Sparrows are flying between branches of sasanquas in the sunshine
of Indian summer. The petals of the flowers are dropping.
(Masaoka Shiki)

From early October to early February, it is difficult to find
blooming flowers, but Camellia sasanqua, which is a species of
camellia native to Japan, bursts open during that cold season.
In spite of its popularity today, sasanqua had not been described
in any Japanese classical poems except one in the Edo period. In
modern times and later, the flower has become subjects of tanka,
Japanese poem of thirty-one syllables.

Being the same family, both japonica and sasanqua have similar
appearance.

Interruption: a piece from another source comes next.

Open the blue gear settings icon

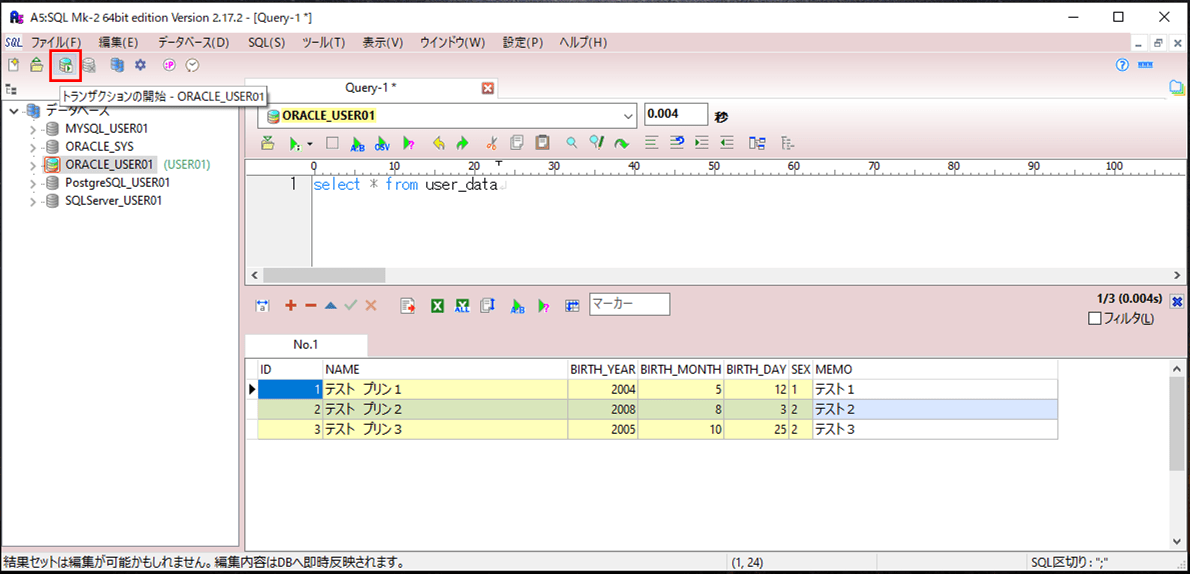(x=141, y=65)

You can tell them apart by the way of its flowers
falling. When it comes, japonica's whole bud falls at once, which
reminds some people of beheading and gives them good reasons to
hate the flower. On the other hand, each of sasanqua's petals
flutters down softly one by one. Even though they are so alike and
hard to tell the differences, there are some ways to discern. For
example, sasanqua opens its flowers widely and almost flat, while
the flowers of japonica shape up like a conic lampshade. Another
way of distinguishing is to observe their stamina; japonica has
monadelphous stamens and they fuse into a single, compound column
shaped structure, on the other hand, sasanqua's stamens are spread.

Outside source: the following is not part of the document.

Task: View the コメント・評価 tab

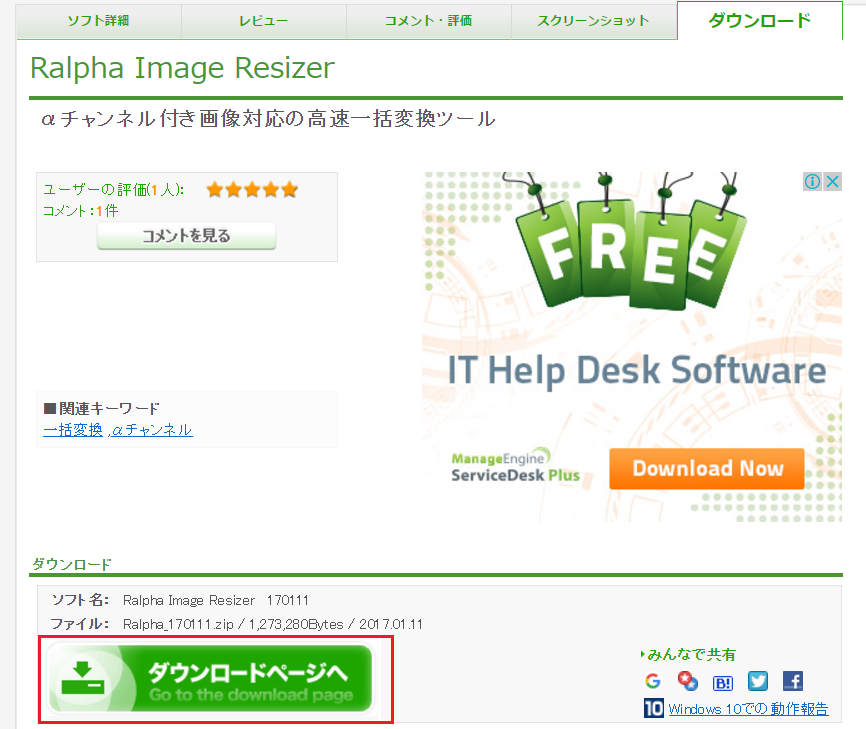Action: pos(428,20)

Sasanqua is written in Japanese Kanji as "山茶花." In China, the
word of these three characters actually means a different flower:
Reticulata. The word was introduced into Japan in ancient times,
and somehow people used it for sasanqua. Another interesting story
about sasanqua is its pronunciation. "山茶花" should be read aloud
"Sansaka" under the rule of kanji pronunciation, but somehow people
come to call it "sazanka," which is easier to pronounce for
Japanese people.

The sasanqua that we see in shops is an ornamental breed. The
original breed of sasanqua grows wildly only in a small part of
Honshu, the southwest of Shikoku, Kyushu, and Okinawa Island. One
of the reasons why sasanquas were not described in the ancient
Japanese poem so much is that its natural habitat is far from the
ancient Japanese capitals, which means the upper range of society
who read poems hardly had a chance to see the flowers. Even if such
noble people caught sight of sasanquas, they must have mistaken it
for japonicas. Either way, sasaquas had slim chance of being in
their poems. Sasanqua is quite mysterious in many ways after all.